TASK INSTRUCTIONS – Continue the column about a possible large-scale attack on Idlib, picking up after its final sentence.

··· PASSAGE PROVIDED

The pangs of Idlib - MEHMET ACET

The pangs of Idlib

When Russian fighter jets shelled the Idlib countryside the day before, the question arises whether this attack is the prelude to a much larger plan.

What comes to mind with a “comprehensive attack plan' is different than what took place on Tuesday.

It's called the Grozny model.

The Grozny model, deriving its name from the first place it was implemented, is the most brutal massacre which involves attacking all moving targets even hospitals and schools, seen towards the end of 2016 in Syria’s East Aleppo, and lastly in Ghouta.

If such brutality occurs once again, one of the consequential risks will be that hundreds of thousands of people will try to cross the Turkish border.

Therefore, it can be said that this is one of the points which Ankara is most concerned about in negotiations with the Russians.

On his way back from Kyrgyzstan, President Tayyip Erdoğan answered questions from this perspective.

"There are 3,5 million people there. God forbid! If missiles strike, this would lead to a very serious massacre. In such a case, where would the people go running? Most of them will take shelter in Turkey.”

Turkey can stop the Grozny model

The implementation of the Grozny model in Idlib can only be stopped by Turkey, through negotiations with the Russians.

And I think it will be just like that.

The trilateral summit to be held in Tehran with participation of the leaders of Turkey, Russia and Iran on Sept. 7 is the last shred of hope.

······
··· EXTRACTED INFORMATION

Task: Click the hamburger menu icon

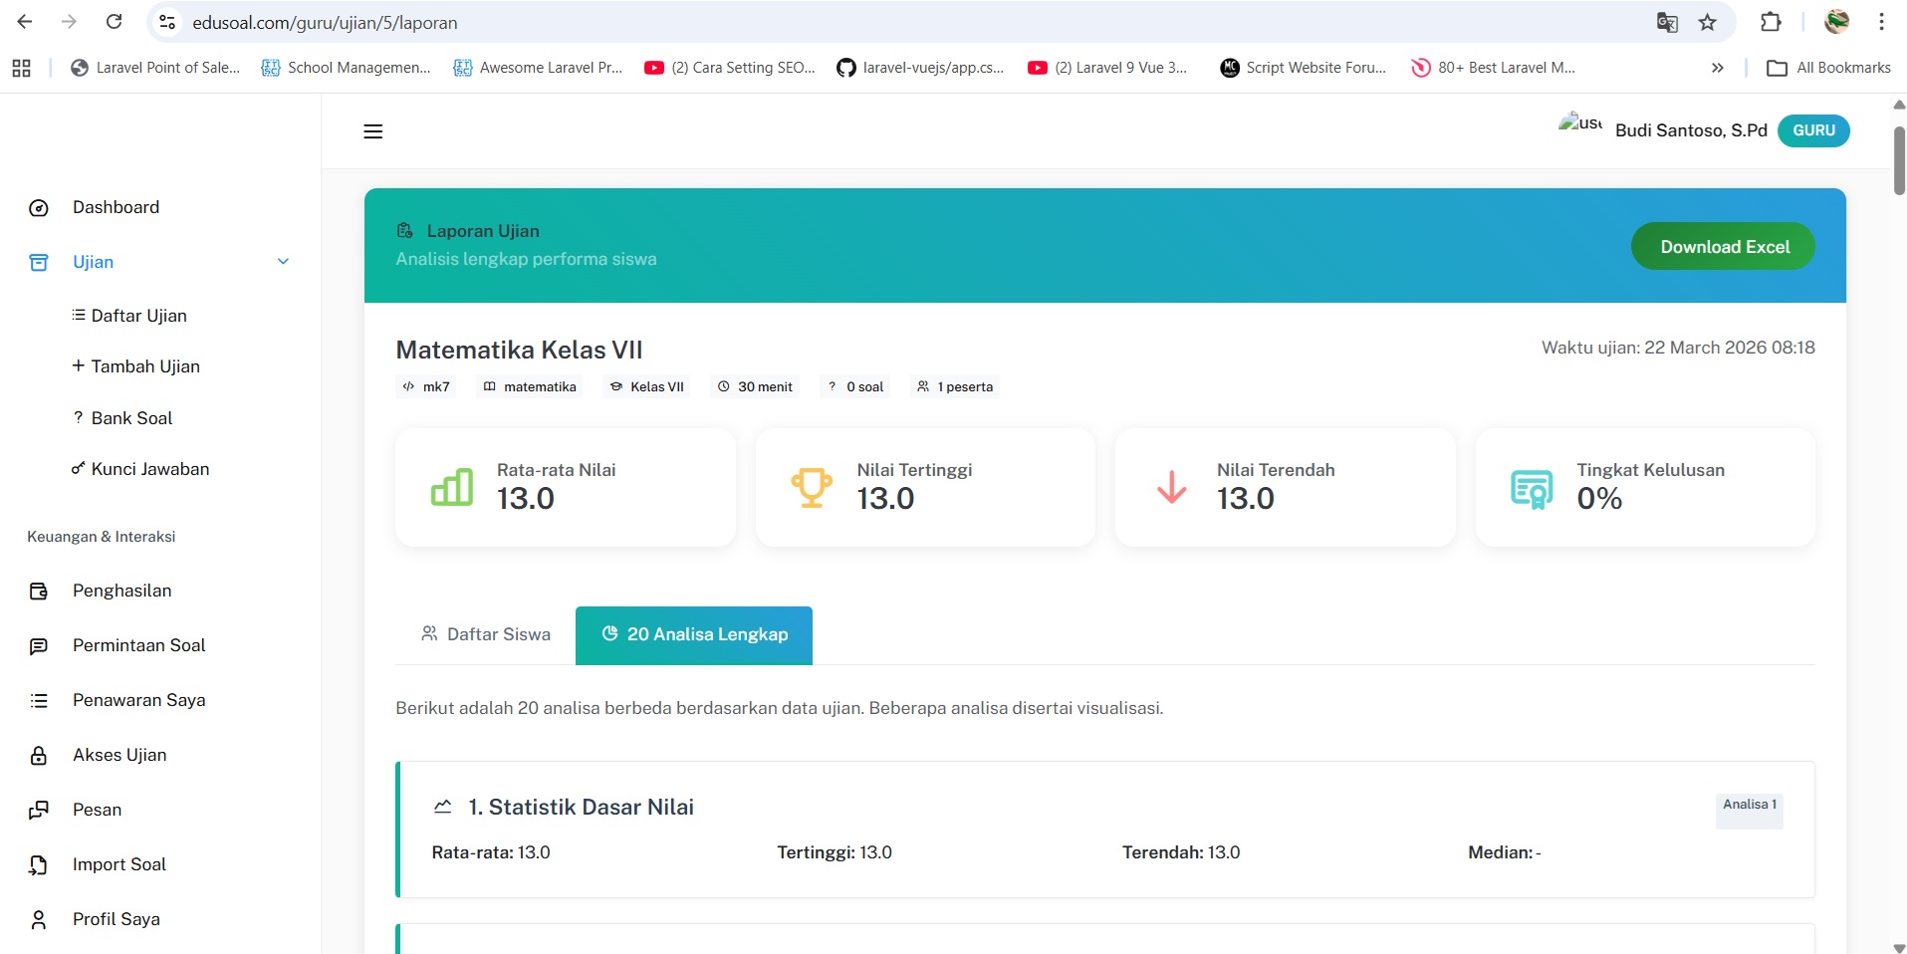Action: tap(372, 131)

······
··· EXTRACTED INFORMATION

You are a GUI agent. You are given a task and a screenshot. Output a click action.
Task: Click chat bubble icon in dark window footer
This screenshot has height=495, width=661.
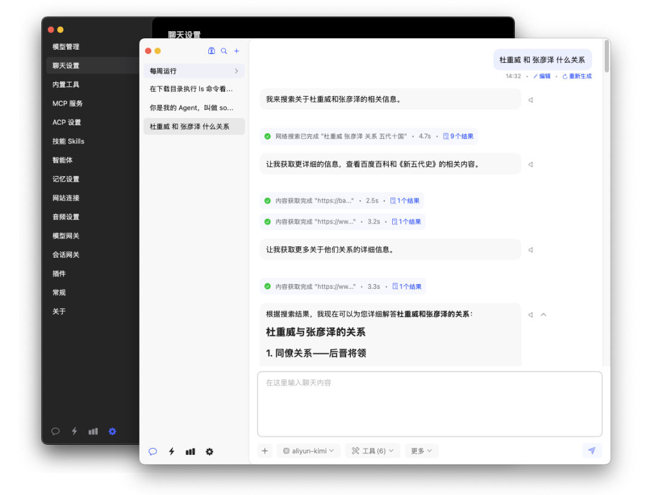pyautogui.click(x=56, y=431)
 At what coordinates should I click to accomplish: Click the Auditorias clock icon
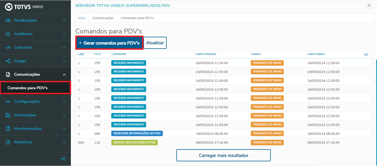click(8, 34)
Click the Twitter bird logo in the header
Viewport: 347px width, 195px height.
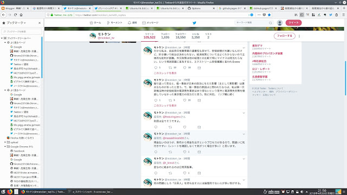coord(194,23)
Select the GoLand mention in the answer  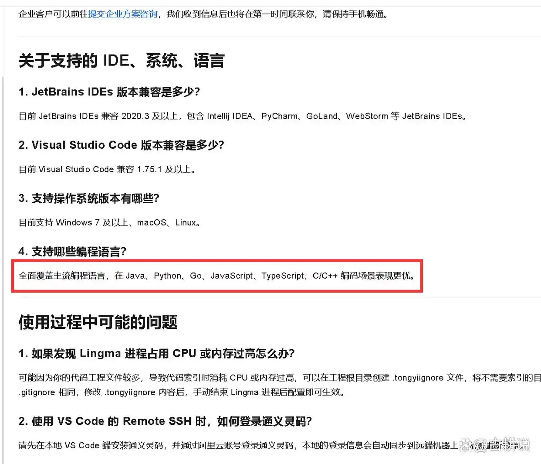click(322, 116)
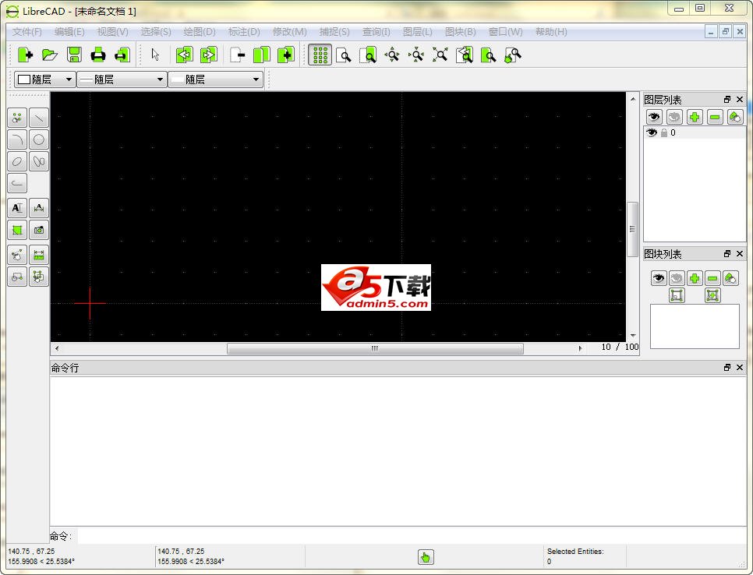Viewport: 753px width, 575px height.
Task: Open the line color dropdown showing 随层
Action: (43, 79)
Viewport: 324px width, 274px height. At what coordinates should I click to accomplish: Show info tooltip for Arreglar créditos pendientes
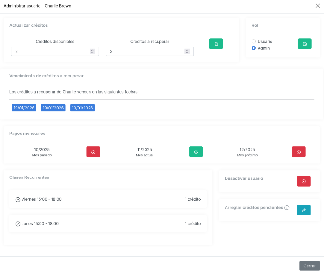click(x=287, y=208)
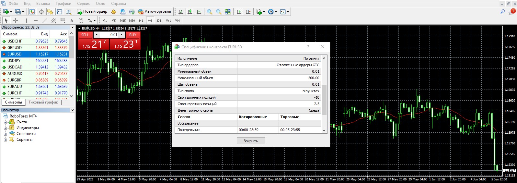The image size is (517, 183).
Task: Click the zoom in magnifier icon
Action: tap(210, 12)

······
··· EXTRACTED INFORMATION

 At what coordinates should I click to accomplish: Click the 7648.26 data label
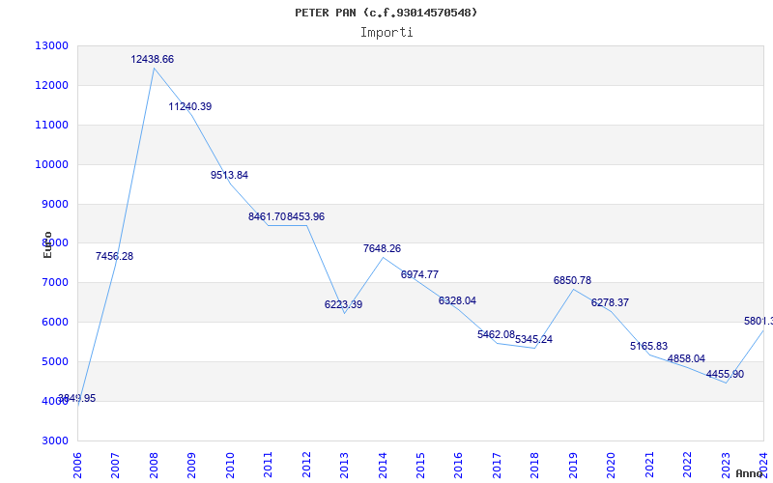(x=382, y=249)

······

TASK OUTPUT –
If we were to analyze Erdoğan's remarks in this context, the statement, "We will take the situation to a positive point at this summit. We will be able to hinder the Syrian government’s extremism in the region," reveals what Turkey is trying to prevent.

If we mention the Syria policy that Ankara has been trying to adopt since 2016, it may help us understand where Turkey stands regarding the Idlib issue.

One of the priorities is to end this war, which endangered Turkey's security and even its territorial integrity in the most severe way for six years, and to create a new climate for peace.

The second priority is to prevent the Kurdistan Workers’ Party (PKK)’s gains in the new equation, which will emerge with the end of the Syrian war.

The third is to manage the process in such a way as to prevent a new wave of migration due to the ongoing war.

Thanks to the Euphrates Shield and Afrin operations, the risk the PKK threat poses in Syria, which would affect the territorial integrity of Turkey, was alleviated.

We can understand how the idea of pushing the "Rojava model" on Turkey has emerged, recalling the ditch terrorism that was launched in the summer of 2015.

That threat was also eliminated from the border.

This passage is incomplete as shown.